西瓜根系蛋白质双向电泳体系的建立及优化

Establishment and Optimization of Two-dimensional Electrophoresis System of Watermelon Root

为建立高效、稳定的西瓜根系蛋白质双向电泳技术体系,对西瓜根系蛋白质样品等电聚焦(IEF)条件、样品上样量、IPG胶条p H值范围、染色方法等参数进行优化。

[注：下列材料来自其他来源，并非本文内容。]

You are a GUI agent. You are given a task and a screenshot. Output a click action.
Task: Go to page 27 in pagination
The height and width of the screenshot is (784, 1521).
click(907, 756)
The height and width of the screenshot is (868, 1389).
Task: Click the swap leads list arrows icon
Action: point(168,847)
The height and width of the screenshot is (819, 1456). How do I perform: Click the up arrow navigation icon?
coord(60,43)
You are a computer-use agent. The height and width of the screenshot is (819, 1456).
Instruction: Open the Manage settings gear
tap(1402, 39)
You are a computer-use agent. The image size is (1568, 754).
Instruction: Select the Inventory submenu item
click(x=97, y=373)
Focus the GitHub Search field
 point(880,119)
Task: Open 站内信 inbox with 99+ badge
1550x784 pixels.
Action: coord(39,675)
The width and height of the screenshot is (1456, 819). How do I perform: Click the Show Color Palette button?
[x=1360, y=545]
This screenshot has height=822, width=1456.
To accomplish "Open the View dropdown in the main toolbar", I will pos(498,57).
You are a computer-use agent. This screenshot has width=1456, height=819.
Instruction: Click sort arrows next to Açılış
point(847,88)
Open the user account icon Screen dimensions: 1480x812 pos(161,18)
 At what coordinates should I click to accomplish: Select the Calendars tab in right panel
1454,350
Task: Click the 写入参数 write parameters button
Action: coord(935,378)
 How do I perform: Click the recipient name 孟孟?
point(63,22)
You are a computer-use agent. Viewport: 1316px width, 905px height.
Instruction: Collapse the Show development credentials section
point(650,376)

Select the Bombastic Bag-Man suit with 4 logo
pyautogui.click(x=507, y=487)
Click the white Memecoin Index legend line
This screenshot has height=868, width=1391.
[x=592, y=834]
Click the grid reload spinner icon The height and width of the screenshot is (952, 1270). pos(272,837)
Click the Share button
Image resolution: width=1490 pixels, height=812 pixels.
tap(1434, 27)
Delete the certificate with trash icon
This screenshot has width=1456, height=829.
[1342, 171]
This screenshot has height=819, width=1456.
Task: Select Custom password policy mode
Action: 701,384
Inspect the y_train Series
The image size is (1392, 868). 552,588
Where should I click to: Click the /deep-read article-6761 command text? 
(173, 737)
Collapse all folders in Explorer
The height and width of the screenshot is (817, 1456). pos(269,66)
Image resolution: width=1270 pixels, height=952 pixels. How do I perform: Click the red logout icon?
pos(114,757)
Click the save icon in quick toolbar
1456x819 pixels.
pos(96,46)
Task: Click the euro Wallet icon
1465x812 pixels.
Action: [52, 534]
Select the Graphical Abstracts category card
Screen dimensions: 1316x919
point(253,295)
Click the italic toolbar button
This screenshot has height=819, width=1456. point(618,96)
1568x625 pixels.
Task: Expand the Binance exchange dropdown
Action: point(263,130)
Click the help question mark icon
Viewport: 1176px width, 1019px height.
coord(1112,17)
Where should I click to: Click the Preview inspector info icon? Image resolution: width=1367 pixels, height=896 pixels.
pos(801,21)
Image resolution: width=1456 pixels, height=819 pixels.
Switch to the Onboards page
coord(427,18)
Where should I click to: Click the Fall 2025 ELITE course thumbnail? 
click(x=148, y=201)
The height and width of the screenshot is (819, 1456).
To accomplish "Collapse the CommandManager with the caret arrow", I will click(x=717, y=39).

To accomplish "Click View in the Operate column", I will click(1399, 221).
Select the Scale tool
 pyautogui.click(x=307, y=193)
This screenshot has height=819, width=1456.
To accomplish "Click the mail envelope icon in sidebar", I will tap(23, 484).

结果表明,采用TCA/丙酮法提取西瓜根系总蛋白,裂解液组成为7 mol/L Urea、2 mol/L Thouirea、4%CHAPS(m/V)、1%Cocktail(V/V)、65 mmol/L DTT、2%p H值4~7 IPG Buffer,上样量为800μg,p H值4~7 IPG(13 cm)胶条、IEF条件为48 000 Vh,分离胶浓度为12.5%,CBB-R250染色时,可获得分辨率高、重复性好的双向电泳图谱,该技术条件为适合西瓜根系蛋白分离的较优双向电泳体系。

An efficient and suitable two-dimensional electrophoresis(2-DE) system for proteomic analysis of watermelon roots was established by optimizing the isoelectric focusing conditions,sample loading,the pH gradient of IPG strips and staining methods.Results showed that the optimized system for watermelon roots were as following steps:total protein of watermelon roots was extracted by TCA/acetone precipitation,lysis Buffer contained 7 mol/L Urea,2 mol/L Thouirea,4% CHAPS(m/V),1% Cocktail(V/V),65 mmol /L DTT and 2% pH 4 -7 IPG Buffer, 13 cm pH 4 -7 IPG strips was used to separate the proteins,loading protein samples was 800 μg,IEF condition was 48 000 Vh,12.5% gel concentration and followed by staining with colloidal Coomassie Brilliant Blue R-250.